I always thought that Quick Change gets overlooked because of the high esteem audiences and critics have for Bill Murray’s later film Groundhog Day. For the love of God, Groundhog Day has even been nominated to Sight and Sound’s vaunted only-once-every-decade Ten Best List! In no way am I trying to take anything away from Groundhog Day -- it is a masterpiece. But so is Quick Change. I am reminded of a comment Frank Capra made in his autobiography about his 1939 film Mr. Smith Goes To Washington: “I learned one thing that year. Don’t make the best film of your career the year someone else makes Gone With The Wind.”
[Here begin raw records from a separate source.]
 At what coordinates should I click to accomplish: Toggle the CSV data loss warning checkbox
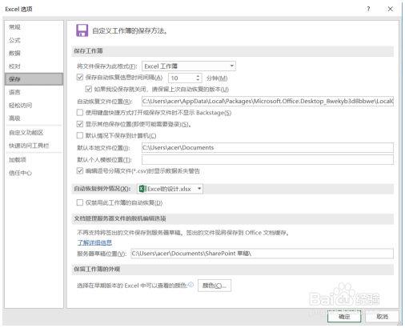(x=80, y=170)
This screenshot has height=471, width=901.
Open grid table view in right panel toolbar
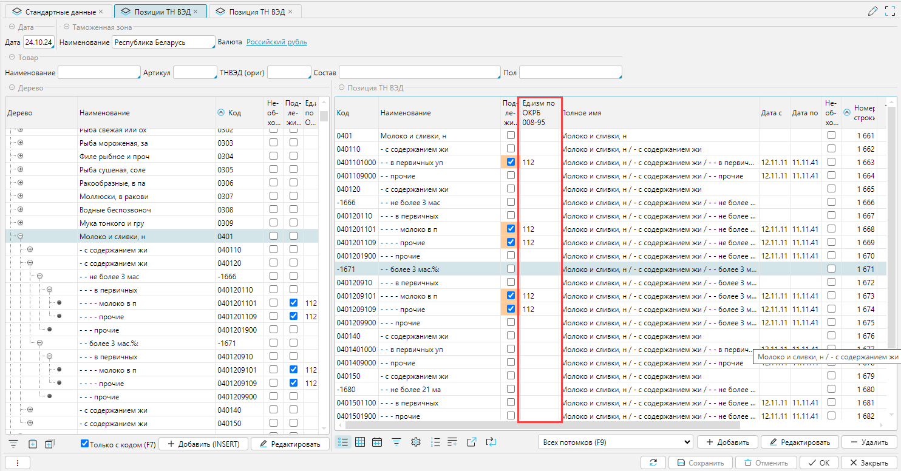point(360,442)
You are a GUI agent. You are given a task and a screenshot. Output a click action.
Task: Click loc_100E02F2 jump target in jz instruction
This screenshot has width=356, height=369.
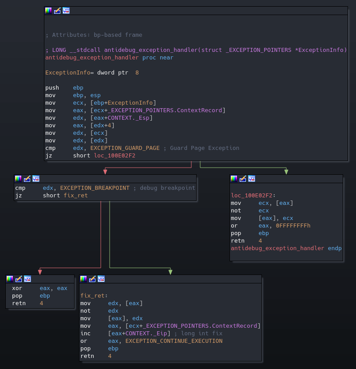click(115, 156)
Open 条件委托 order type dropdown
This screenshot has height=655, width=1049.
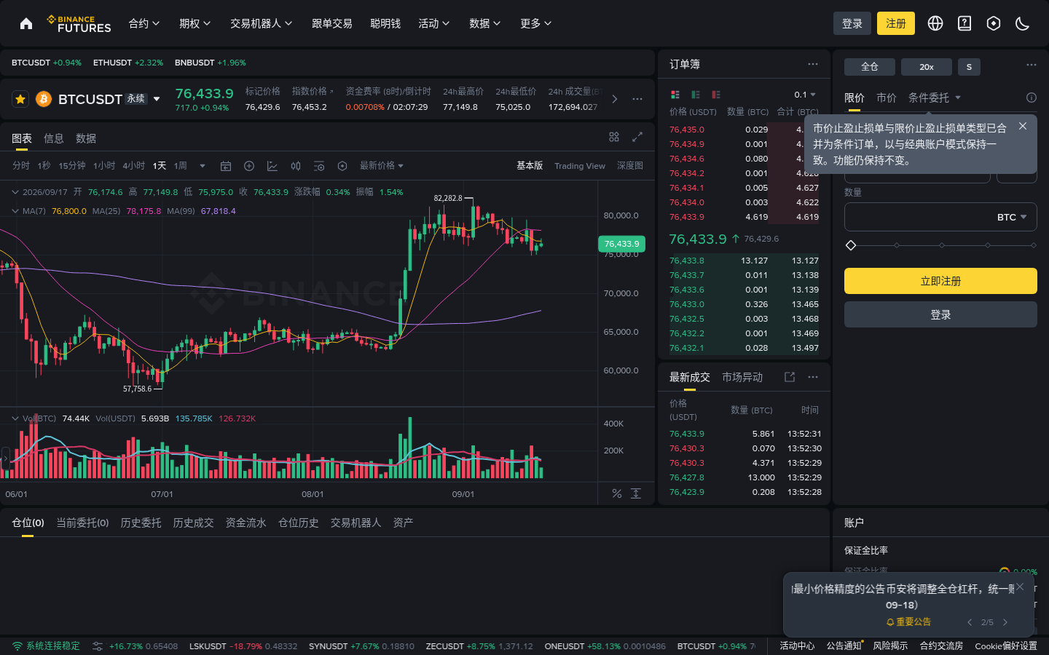pos(935,98)
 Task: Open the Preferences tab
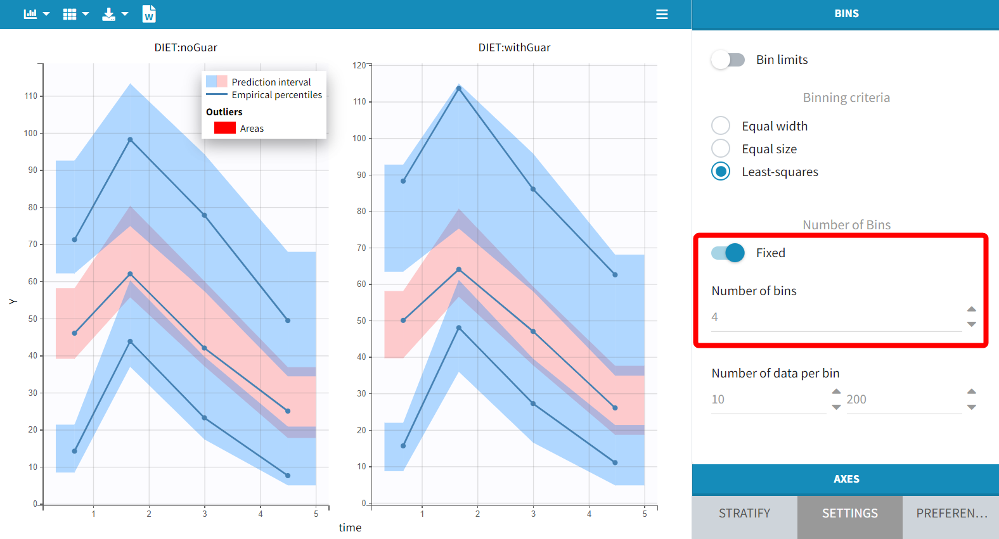pyautogui.click(x=951, y=513)

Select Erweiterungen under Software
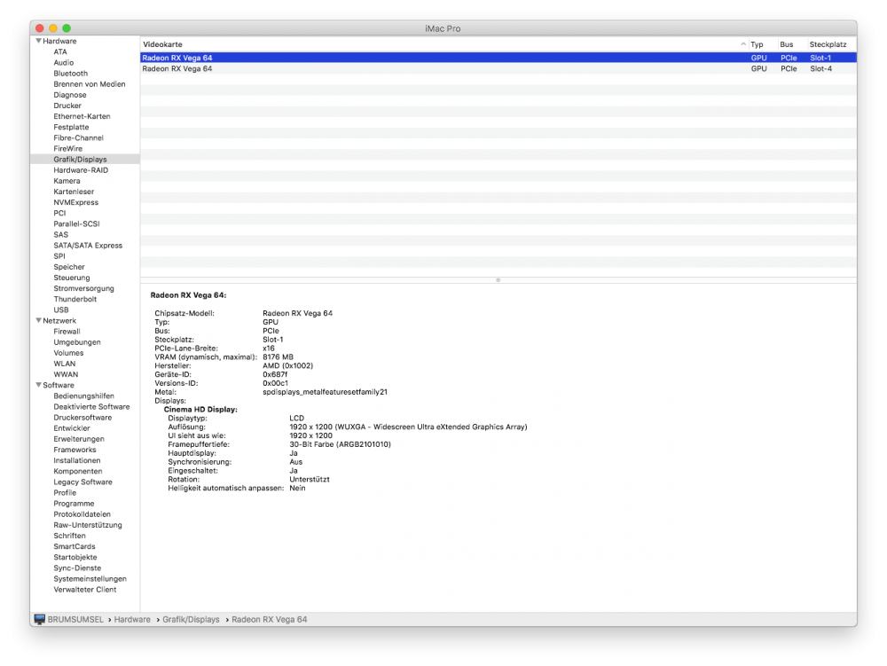click(79, 439)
THE PLOT IN BRIEF: Three New Yorkers -- Grimm (Bill Murray), Phyllis (Geena Davis), and Loomis (Randy Quaid) -- plan a bank robbery so they can steal enough money to leave New York forever. While the intricate robbery goes off without a hitch, getting from the bank to the airport and escape proves to be a much more complicated endeavor.
There is a lot to like in Quick Change. The film is Bill Murray’s lone attempt at film directing (he co-directed the film with screenwriter Howard Franklin) and he acquits himself admirably. The directing style here is lean and simple and never gets in the way of the jokes -- and there are a lot of great jokes. The film’s score by Randy Edelman is one of my favorite comedy scores; it ranks right up there with Elmer Bernstein’s score for National Lampoon’s Animal House and Henry Mancini’s score for The Pink Panther.
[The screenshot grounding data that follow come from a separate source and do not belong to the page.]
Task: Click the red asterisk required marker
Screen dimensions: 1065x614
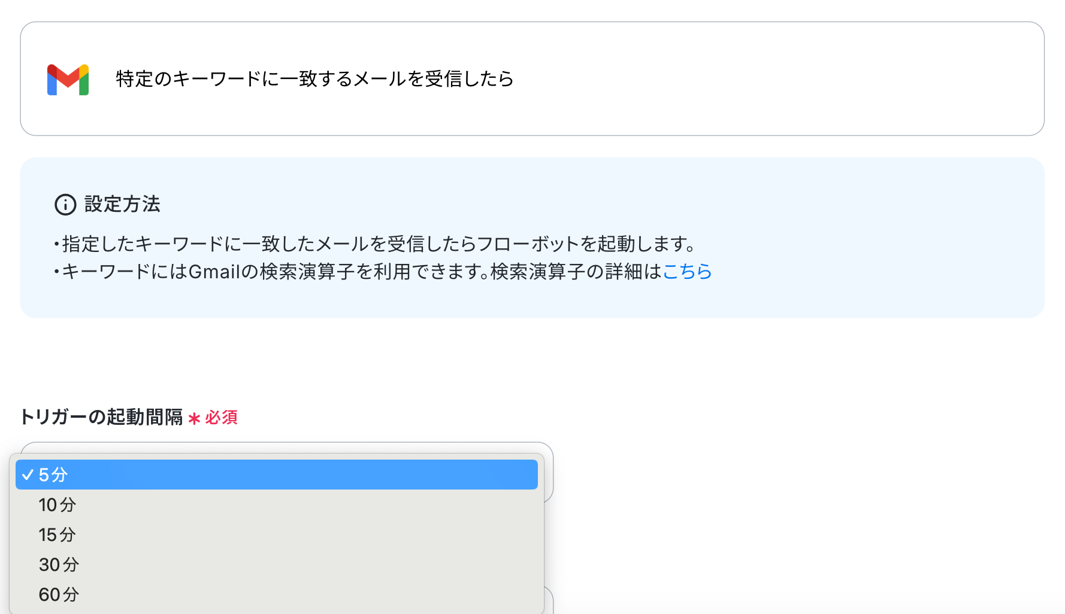Action: coord(194,418)
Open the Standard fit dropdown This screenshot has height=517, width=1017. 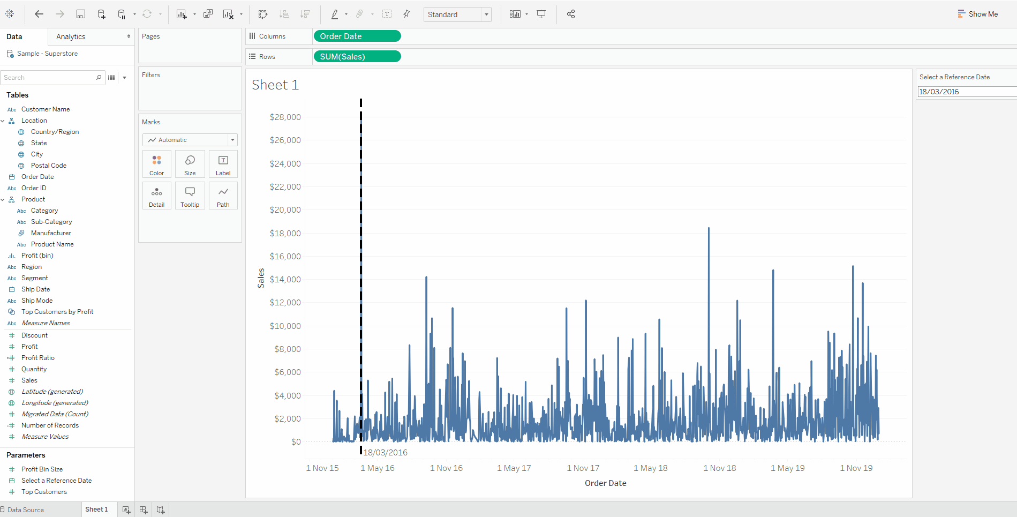coord(457,14)
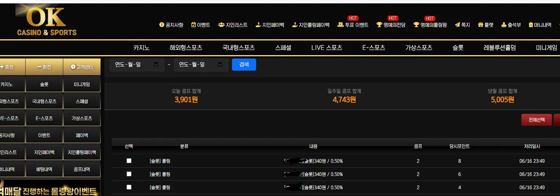Click the 쪽지 paper plane icon
This screenshot has height=196, width=560.
tap(458, 25)
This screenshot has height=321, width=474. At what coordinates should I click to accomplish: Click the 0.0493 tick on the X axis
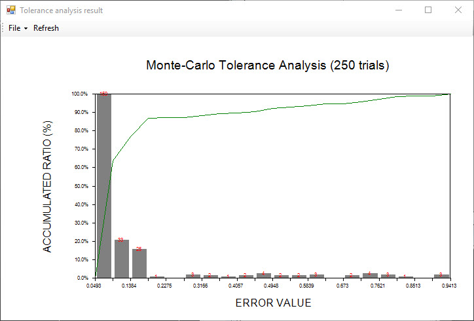96,286
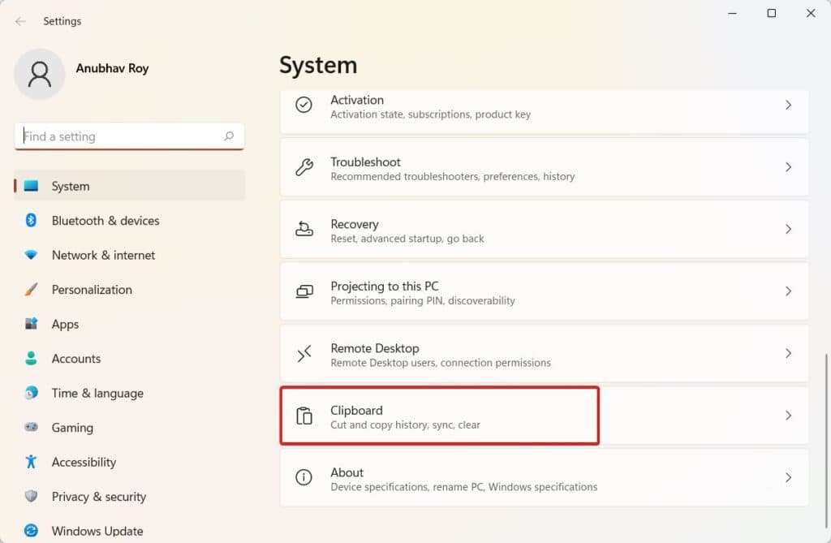Click the Accessibility figure icon

32,462
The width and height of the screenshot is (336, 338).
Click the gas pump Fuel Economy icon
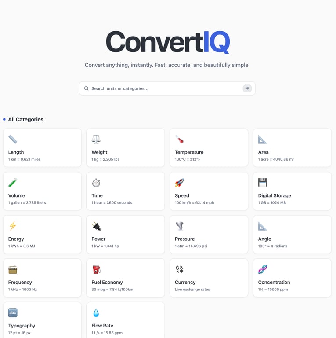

Quick Change also features an abundance of small character parts filled admirably by a rogue’s gallery of great character actors: Bob Eliot, Jack Gilpin (the insufferable Yuppie snob in every film made in the 1990’s), Jamey Sheridan, Phil Hartman, Stanley Tucci, Philip Bosco, Kurtwood Smith, and Tony Shalhoub. Shalhoub is particularly hilarious as a cabdriver who speaks no English; the police investigation in the film would come to a triumphant end if anyone could just figure out that “bluuftuni” is Shalhoub’s word for “city bus.”

Something struck me the last time I saw Quick Change. Because the film involves our comic trio’s consistently thwarted attempts to simply get to the airport, a viewer might reasonably assume that the film fits into the “comedy of frustration” subgenre: films where mistaken identities and misunderstandings lead to mounting comic hijinks and supposed hilarity. A good example of the comedy of frustration is Meet the Parents. I used to really admire Meet the Parents until Patrick Bromley (of F This Movie! fame!) showed me the error of my ways. He said he had no patience for a movie where the plot would end the minute a character uttered a single line -- in Meet the Parents, that line would be “That’s not my suitcase, the marijuana belongs to your son, and I am in love with your daughter.” Roger Ebert calls these “idiot plots,” aka “any plot that would be instantly resolved if all the characters were not idiots.”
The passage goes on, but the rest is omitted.